Im Augenblick bereiten vor allem drei Risiken den Anlegern schlaflose Nächte: dass sich aus den Bürgerkriegen im Nahen Osten ein Flächenbrand entwickelt, der zu einer neuen Ölkrise und einer weltweiten Rezession führt, dass die langen Zinsen weiter steigen, nachdem die Fed angekündigt hat, dass sie die Käufe von US-Anleihen zurückfahren wird, und dass die Aktien und Wechselkurse wichtiger Schwellenländer weiter unter Druck bleiben und Staaten insolvent werden.
Wenn die Ölpreise auf 200 Dollar steigen sollten, lässt sich wirtschaftspolitisch nur wenig machen. Nach einem kurzfristigen Anstieg der Inflationsraten kommt es durch den Rückgang der allgemeinen Nachfrage nach Gütern und Dienstleistungen in den erdölimportierenden Ländern dann aber eher zu deflationären Effekten. Dazu gehören insbesondere die vier Schwergewichte der Weltwirtschaft: die USA, Euroland, China und Japan. Die Finanzpolitik müsste voll auf Expansion umschalten, während ein frühzeitiges Ende der Nullzinspolitik noch unwahrscheinlicher ist als jetzt. Wie es letztlich laufen wird, entscheiden nicht die Ökonomen und Unternehmer, sondern die Politiker.

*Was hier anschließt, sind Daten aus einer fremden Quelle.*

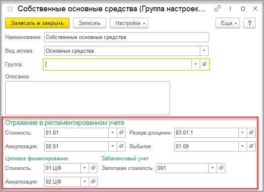Expand the Вид актива dropdown

pos(204,51)
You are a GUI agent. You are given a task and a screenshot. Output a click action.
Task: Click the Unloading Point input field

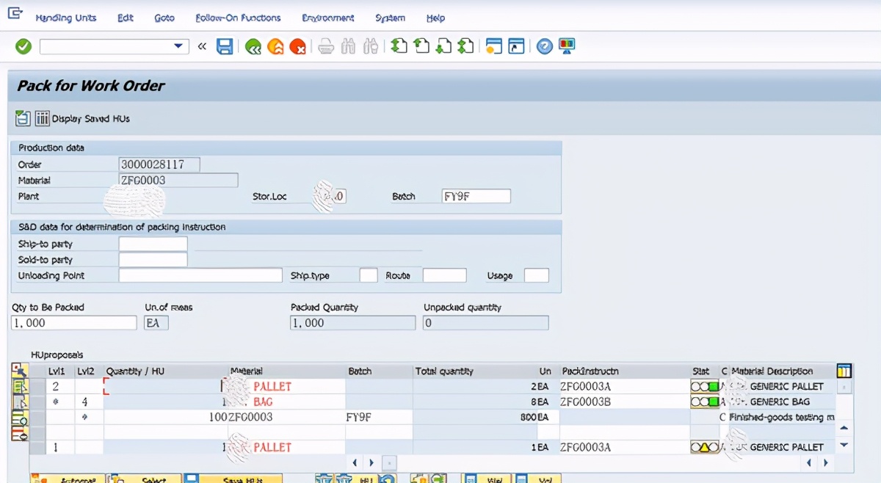200,276
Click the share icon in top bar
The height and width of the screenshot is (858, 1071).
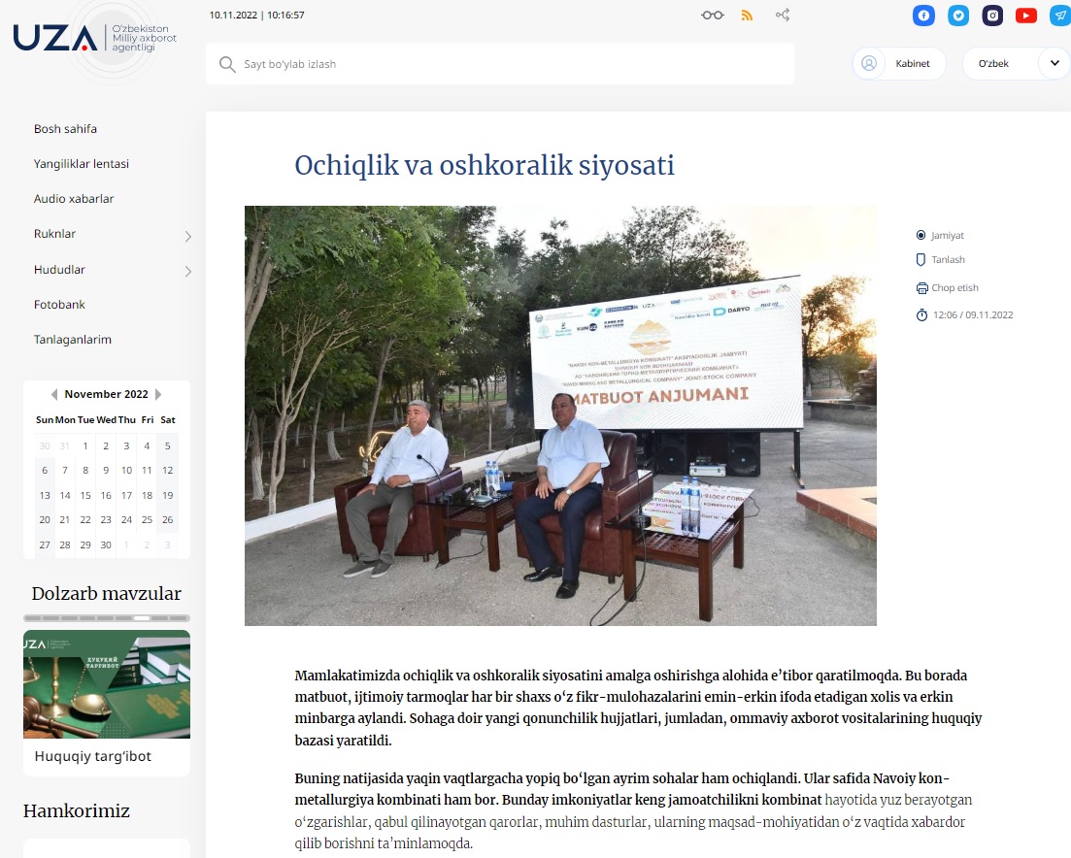pyautogui.click(x=782, y=16)
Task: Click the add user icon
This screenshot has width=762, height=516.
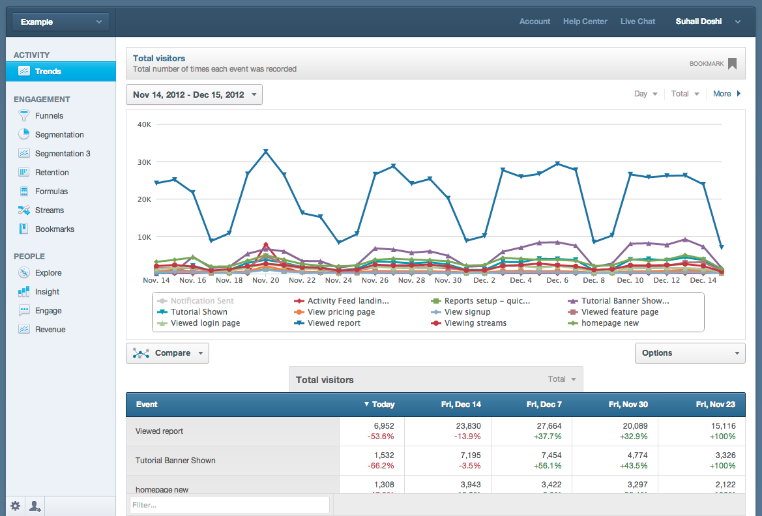Action: [x=35, y=506]
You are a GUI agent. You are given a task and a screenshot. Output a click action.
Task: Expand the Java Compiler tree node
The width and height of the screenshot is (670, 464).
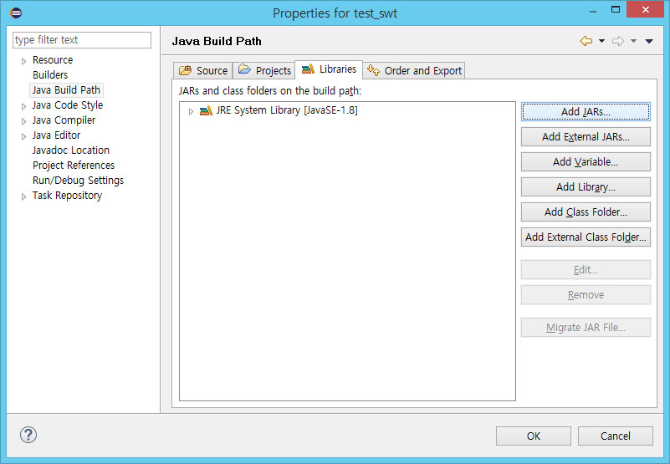coord(24,121)
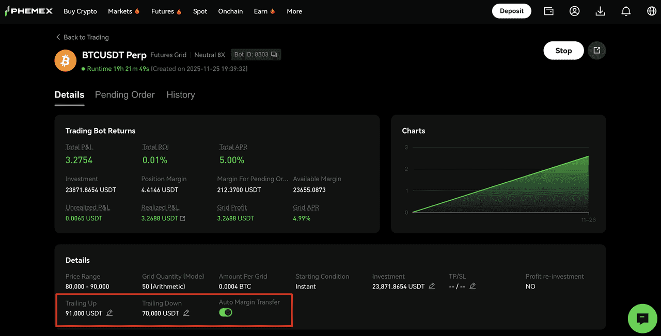661x336 pixels.
Task: Switch to the History tab
Action: pos(181,95)
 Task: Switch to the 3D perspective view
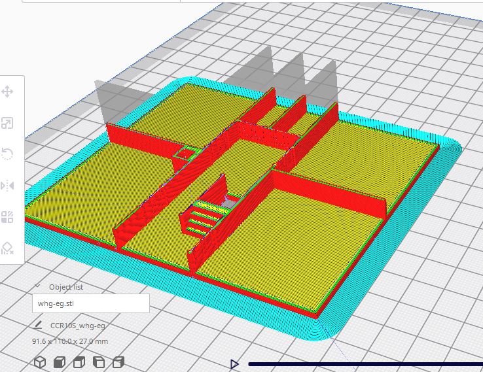pos(39,362)
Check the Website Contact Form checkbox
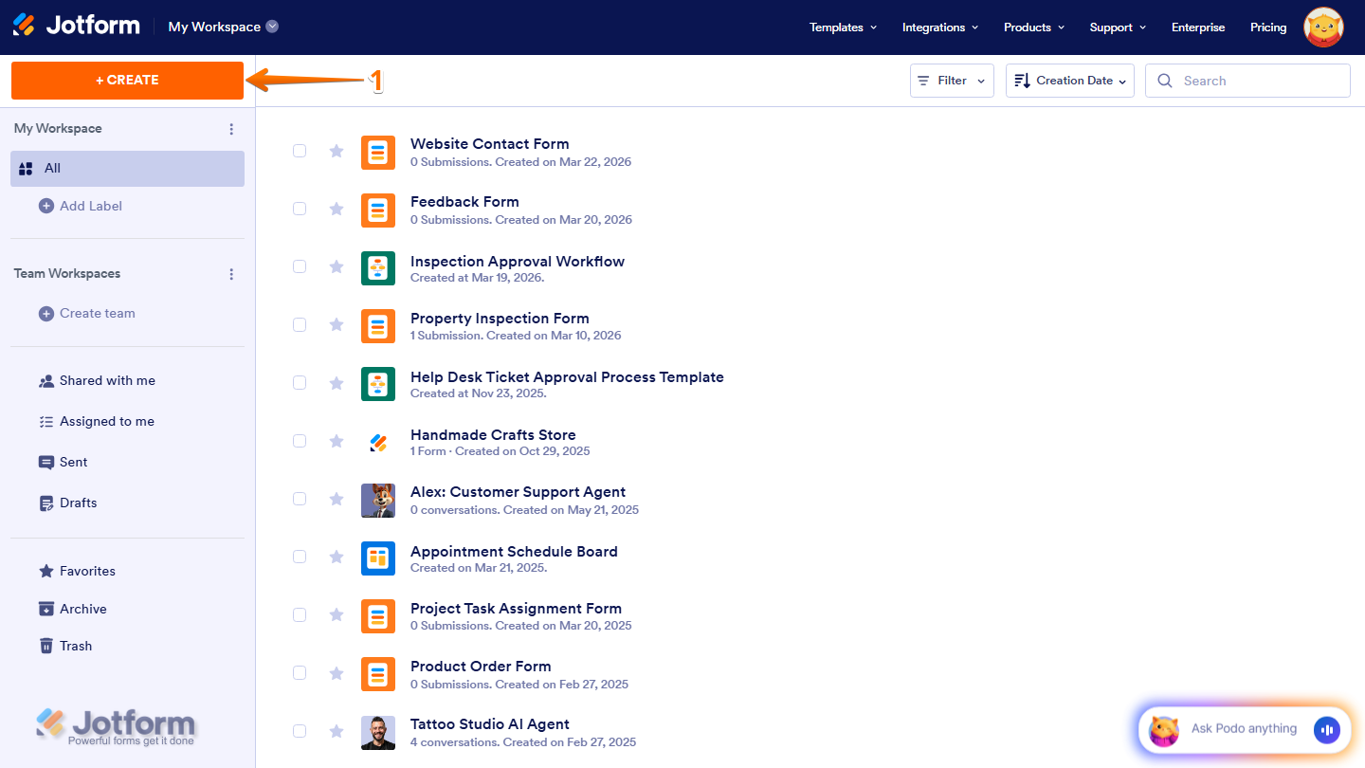Viewport: 1365px width, 768px height. pos(300,151)
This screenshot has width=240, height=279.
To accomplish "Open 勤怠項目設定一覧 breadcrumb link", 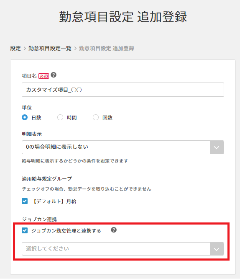I will pos(50,48).
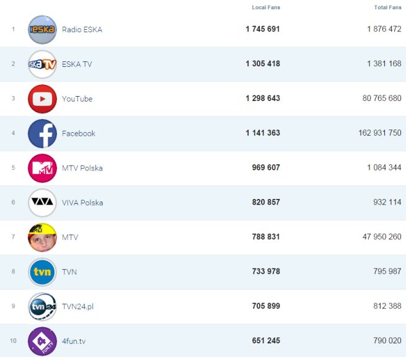Viewport: 406px width, 357px height.
Task: Click the TVN24.pl logo icon
Action: coord(42,307)
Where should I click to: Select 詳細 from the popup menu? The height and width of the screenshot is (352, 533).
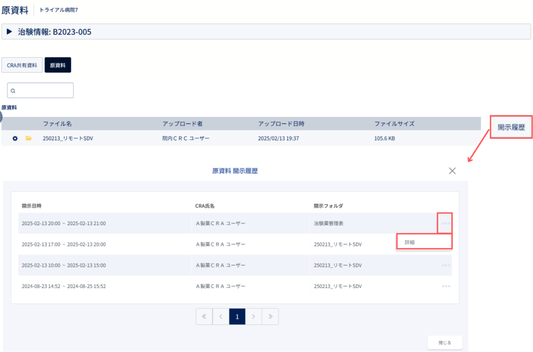tap(424, 242)
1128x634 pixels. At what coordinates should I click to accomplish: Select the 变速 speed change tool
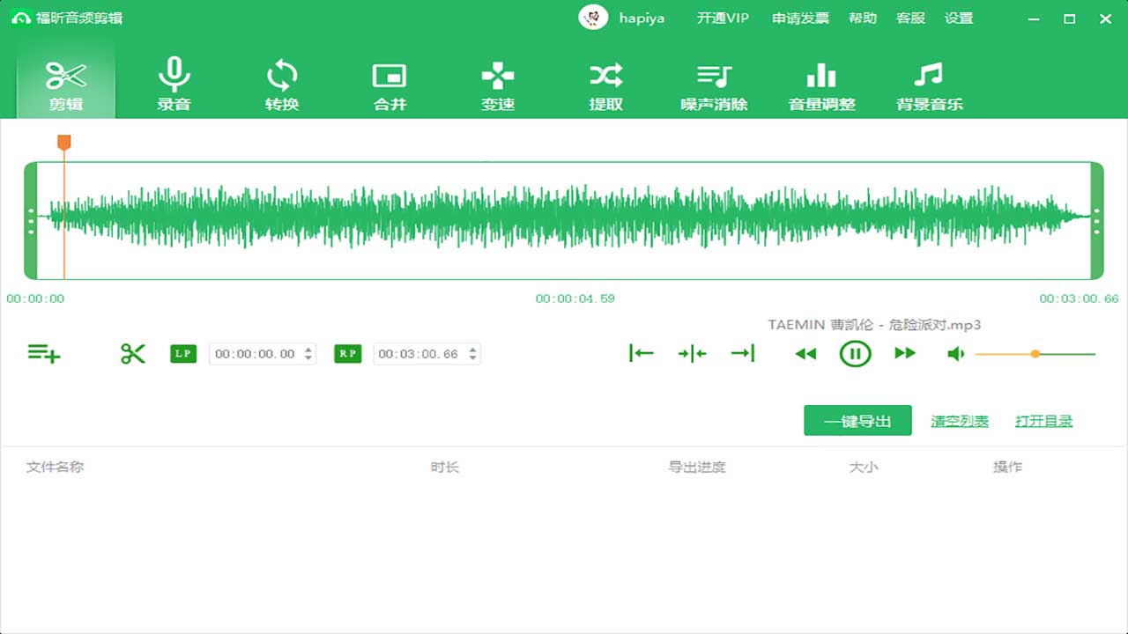[x=497, y=84]
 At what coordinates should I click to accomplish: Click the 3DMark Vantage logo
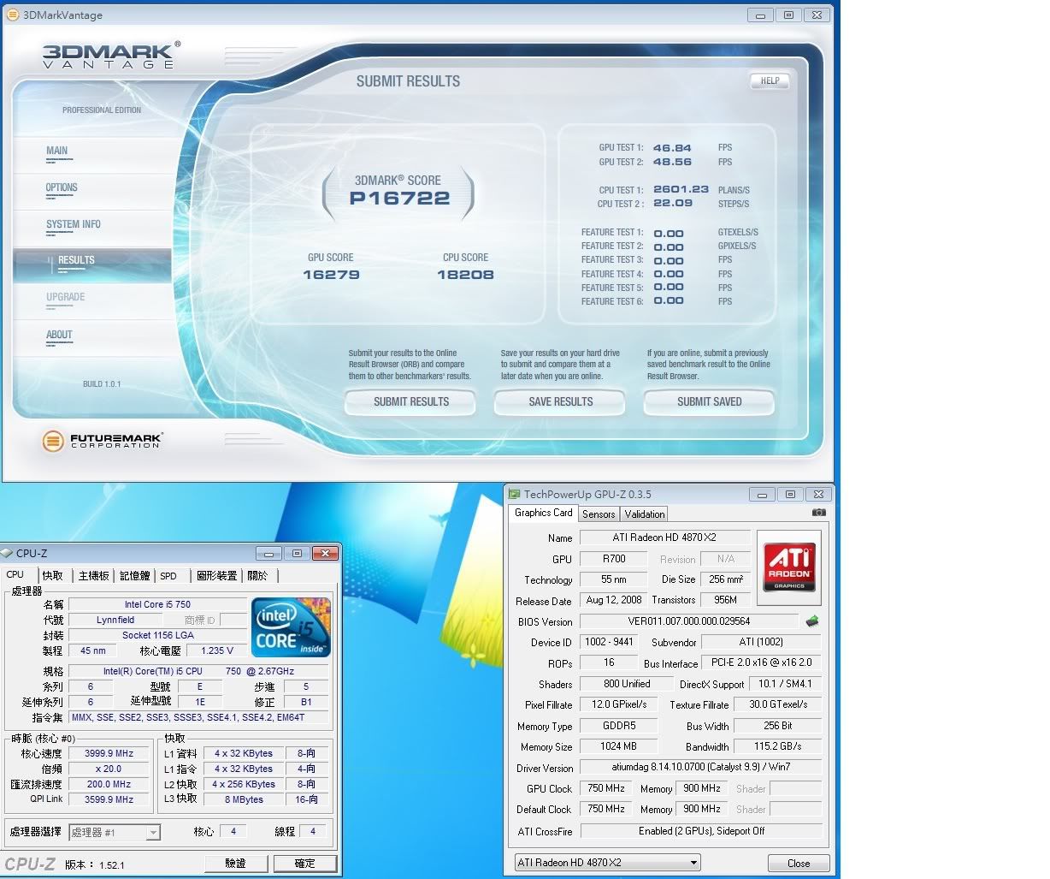[111, 55]
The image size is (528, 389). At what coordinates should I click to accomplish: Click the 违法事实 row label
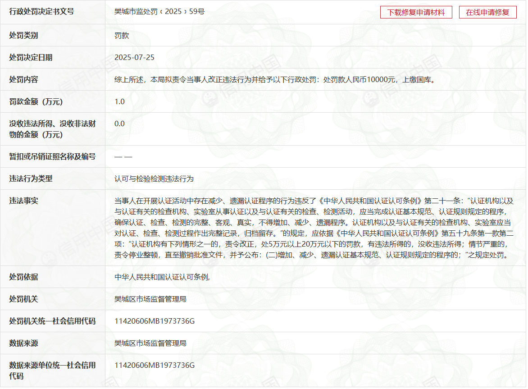[23, 201]
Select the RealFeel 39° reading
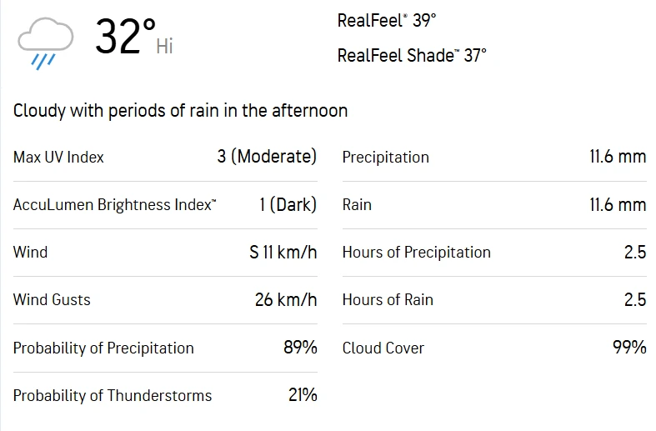Screen dimensions: 656x431 (x=387, y=20)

Der Anstieg der langen Zinsen kann sich noch eine Weile fortsetzen. Die Fed hat ihre Drohung, demnächst netto immer weniger amerikanische Staatsanleihen zu kaufen, noch nicht wahrgemacht. Andererseits werden die langen Zinsen durch die niedrigen Refinanzierungskosten in Schach gehalten. Eine dauerhafte Schwäche der Rentenmärkte erfordert zudem ein Anziehen der Inflationserwartungen. Das ist noch nicht zu erkennen. Ich gehe auch davon aus, dass es demnächst zu einer Rotation aus Aktien in Renten kommen wird, und zwar weil die Anleger Gewinne mitnehmen möchten und weil die Schwäche der Rentenmärkte günstige Einstiegsmöglichkeiten bietet.
Die Eurokrise ist noch nicht überstanden, aber ich habe den Eindruck, dass sie kontrolliert werden kann. Wer an den Euro glaubt, sollte im 10-Jahresbereich vielleicht keine griechischen Anleihen kaufen, obwohl die Zinsen bei knapp über 10 Prozent liegen, aber die weniger riskanten italienischen und spanischen Alternativen; ihre Renditen betragen etwas weniger als 4,5 Prozent.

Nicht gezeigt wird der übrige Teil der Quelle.